### TASK GOAL
Beginning with the line where "Given: Select the Exclude Filter funnel icon" appears, set down each line exactly until the records below end, and omit the pictures.
== SUPPLIED MATERIAL
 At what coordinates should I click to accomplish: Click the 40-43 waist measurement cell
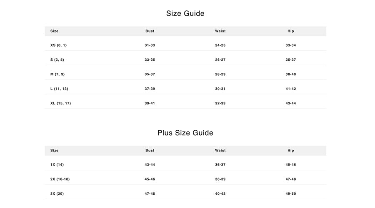[220, 194]
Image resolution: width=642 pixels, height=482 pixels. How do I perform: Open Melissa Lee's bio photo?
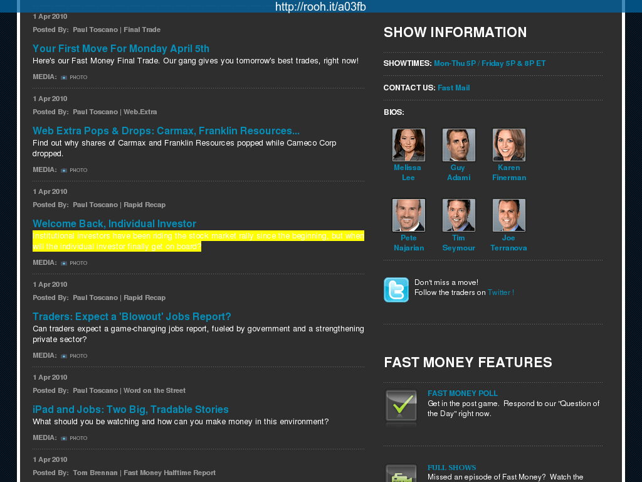pyautogui.click(x=408, y=145)
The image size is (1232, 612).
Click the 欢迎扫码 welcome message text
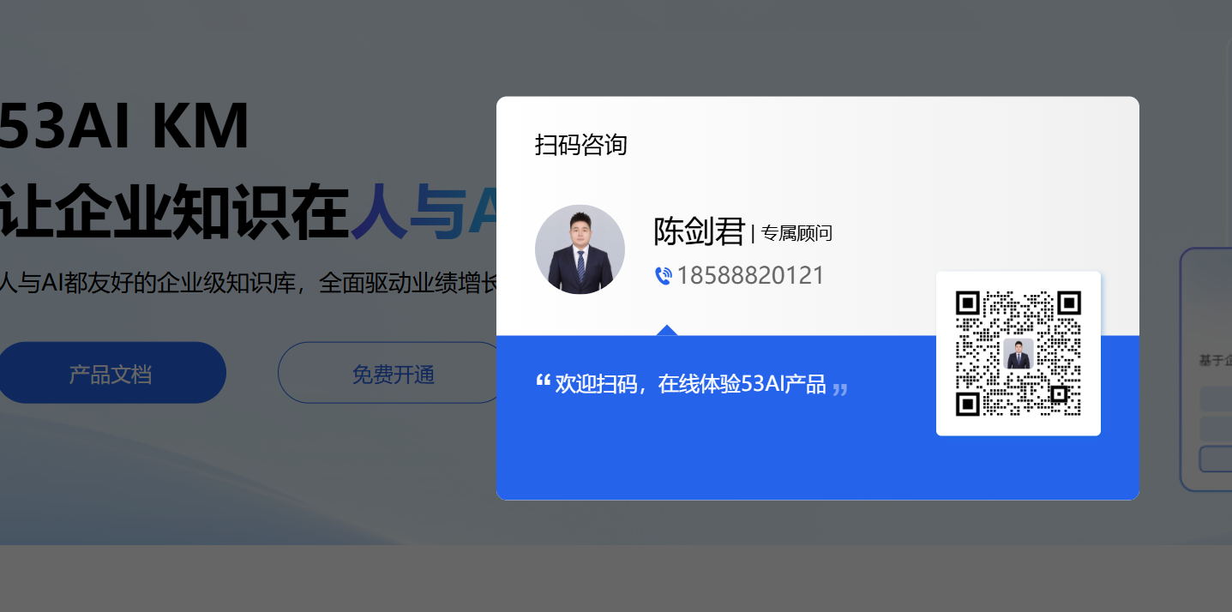(690, 384)

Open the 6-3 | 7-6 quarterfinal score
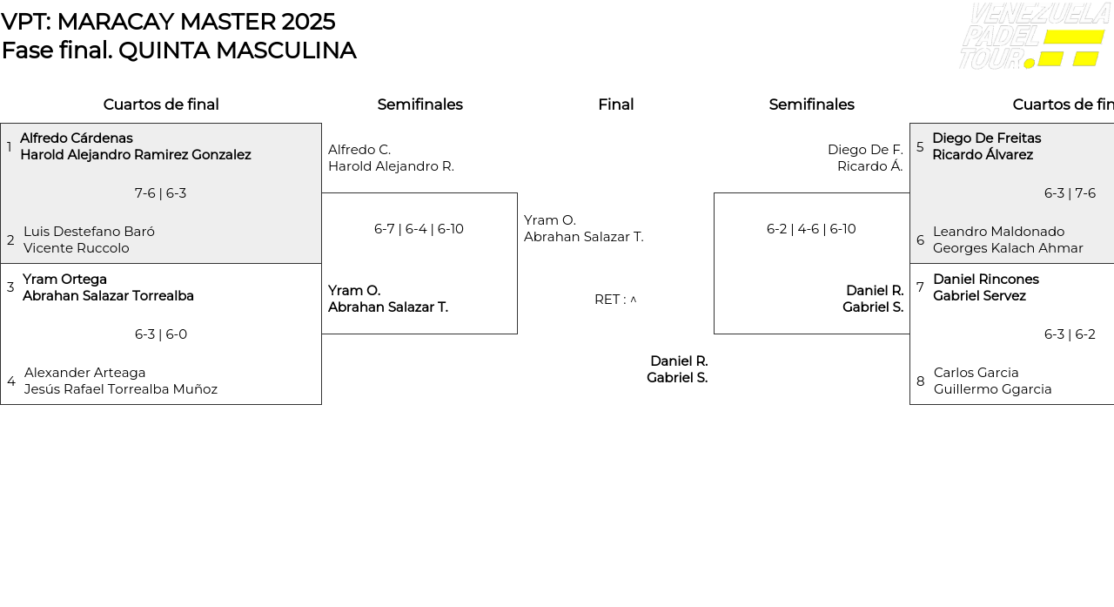(1070, 193)
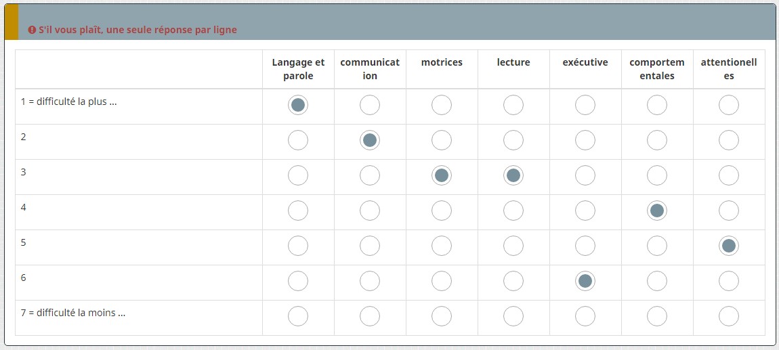Image resolution: width=779 pixels, height=350 pixels.
Task: Pick 'lecture' radio in row 5
Action: (x=513, y=246)
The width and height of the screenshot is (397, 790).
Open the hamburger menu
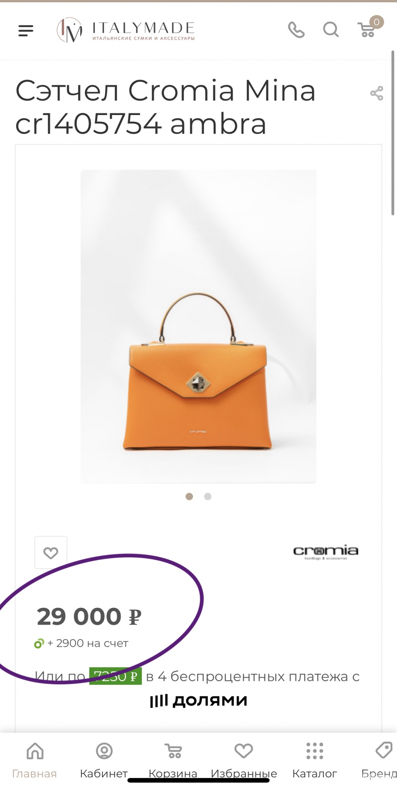[x=26, y=31]
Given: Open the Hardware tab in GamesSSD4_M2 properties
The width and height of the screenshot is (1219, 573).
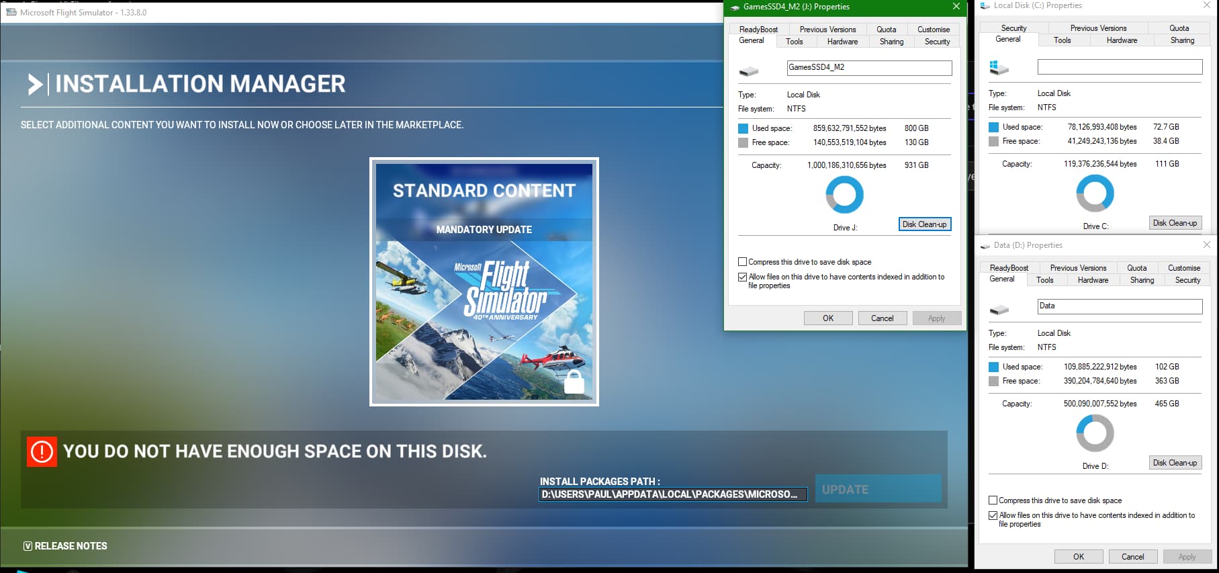Looking at the screenshot, I should [842, 42].
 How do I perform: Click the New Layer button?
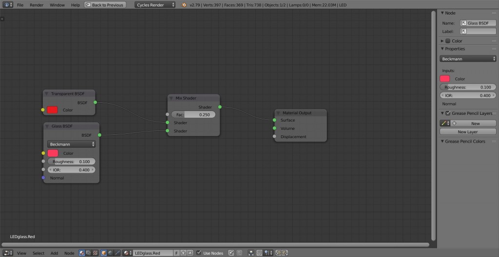point(467,132)
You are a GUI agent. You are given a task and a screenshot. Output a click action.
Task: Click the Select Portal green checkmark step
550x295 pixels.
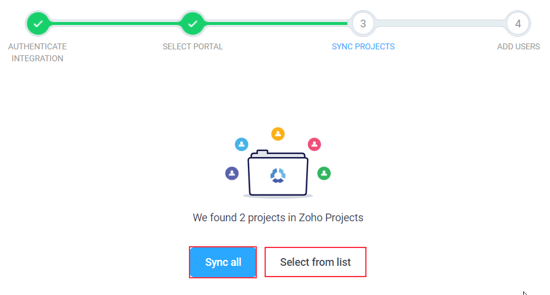click(x=192, y=24)
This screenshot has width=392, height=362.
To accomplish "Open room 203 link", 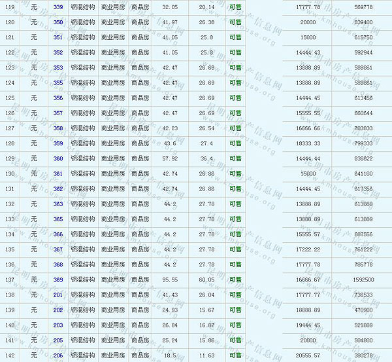I will pos(58,325).
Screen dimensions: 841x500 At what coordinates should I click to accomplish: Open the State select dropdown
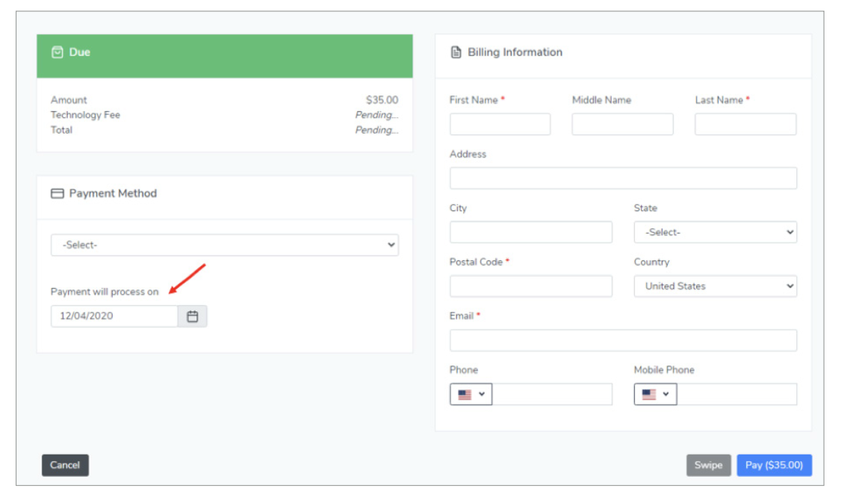[x=715, y=232]
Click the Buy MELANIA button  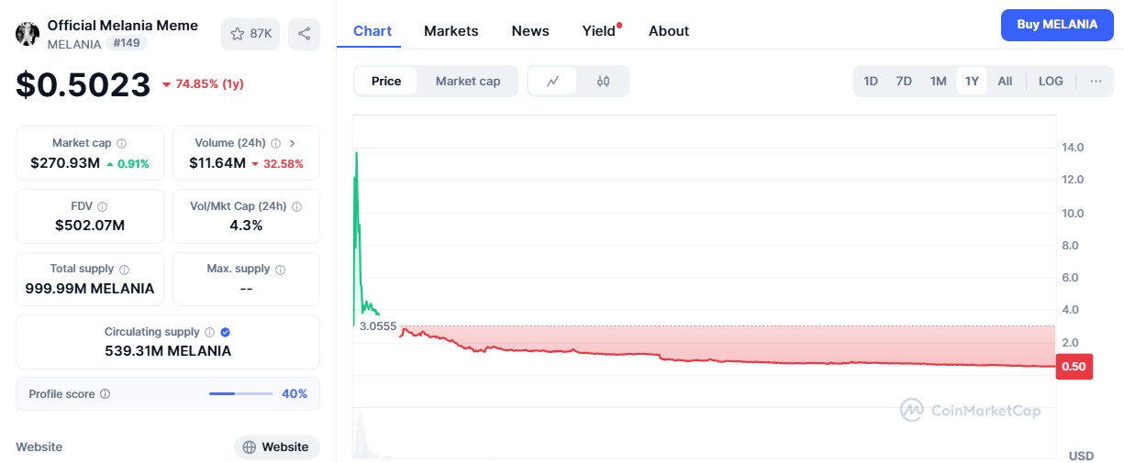(x=1057, y=25)
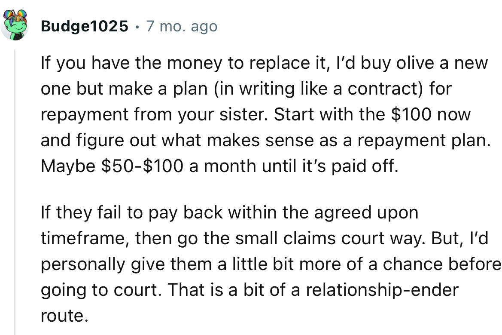The height and width of the screenshot is (335, 502).
Task: Select the bold Budge1025 username text
Action: click(x=84, y=26)
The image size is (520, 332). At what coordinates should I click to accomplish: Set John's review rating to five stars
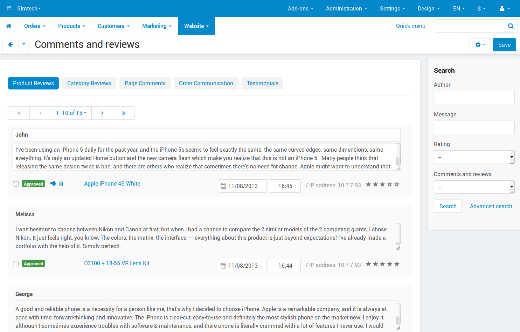[397, 184]
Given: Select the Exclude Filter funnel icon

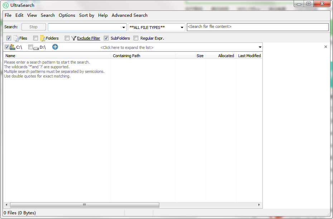Looking at the screenshot, I should pos(74,38).
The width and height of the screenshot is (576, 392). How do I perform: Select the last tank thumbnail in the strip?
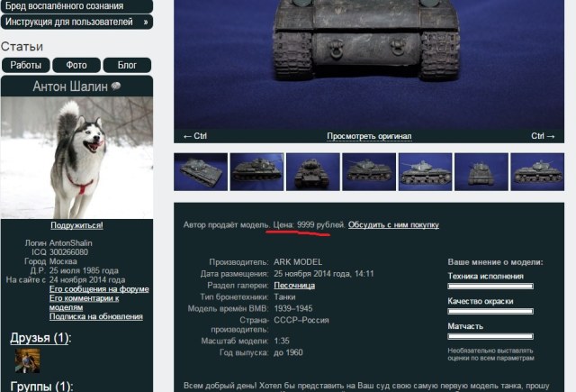(537, 172)
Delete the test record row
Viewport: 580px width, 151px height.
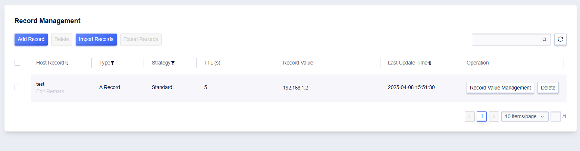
====
### ANSWER FOR THE TASK
Given: Select the Exclude Filter funnel icon

Looking at the screenshot, I should pos(74,38).
The width and height of the screenshot is (576, 392). How do I perform: Select the last tank thumbnail in the strip?
(537, 172)
Delete the test record row
Viewport: 580px width, 151px height.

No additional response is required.